Capitol Views: House sends budget to governor
Months of infighting, speculation and angling came to a conclusion Thursday when the House gave approval to one of the most controversial budgets in recent memory, paving the way for a final decision from Gov. John Bel Edwards. HB 1 passed by a 61-37 after substantial changes were made to the $28 billion spending bill by the Senate.
The vote reveals a deep partisan divide in the lower chamber, where the party count nearly matches today’s vote. (The House has 61 Republicans and 41 Democrats.)
The governor has expressed concern about the deep cuts that run across departments and strips 30% of the funding for the TOPS scholarship program. But Edwards has not indicated whether he will veto the bill. Lawmakers in many ways will have to being the budget process again when they convene the year’s second special session on Tuesday. That’s when the House and Senate will debate a number of tax and revenue measures to close a roughly $650 million shortfall for the next fiscal year.
“Don’t go jump off the I-10 bridge with this budget.” Those were the best words of advice that Sen. Ronnie Johns, R-Lake Charles, could offer a group of friends and constituents from back home this week.
“It is not the real budget,” Johns told Leadership Southwest Louisiana. “In the 18 years that I have been here, we always have a fight over how we divvy up the money that’s available to spend within the parameters of the budget. The Senate and the House have differences. So the House passes a budget and the Senate passes a budget. Then we end up in a conference committee and we kumbaya and go home and we have a balanced budget. This year is different because of the fact that we are $650 million short on revenue.”
As for the approaching special session, Johns said options are on the table. “That’s where we’ll go in and look at some revenue,” he said. “We can probably renew half of the penny of sales tax that rolls off. We can realistically eliminate about $400 to $450 million in sales taxes that we’re collecting today and still balance the budget. In my mind, it’s an easy fix. I don’t know. We’ll have to see what the House does on their end. It has to start on the House side and then come to us.”
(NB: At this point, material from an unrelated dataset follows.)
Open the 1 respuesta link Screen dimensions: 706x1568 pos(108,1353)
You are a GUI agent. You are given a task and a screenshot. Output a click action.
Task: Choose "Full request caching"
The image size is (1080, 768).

Rep. John Stefanski, R-Crowley, spoke to Leadership Southwest Louisiana as well. “Right now, the number, depending on who you talk to, is either about $640 million or $500 million short of what the current budget was for last year,” the freshman lawmaker told the group. “There’s a pretty good appetite to try to close that gap. Maybe some people want to close it more than others. But there’s an appetite to close that gap. I think you will see at least some sort of additional revenue raised. The call has 32 items. That’s basically anything you could imagine, from credits to any kind of income tax, sales tax. Everything’s in the call. So I imagine you’re going to see a litany of bills with varying ranges and degrees starting to come together very, very soon.”
So how is all of this affecting the mood at the Capitol? In his parting words, Johns offered a brief glimpse into just that. “It is so good to see all of these smiling faces,” Johns told the group. “There aren’t a whole lot of smiling faces at the Capitol.”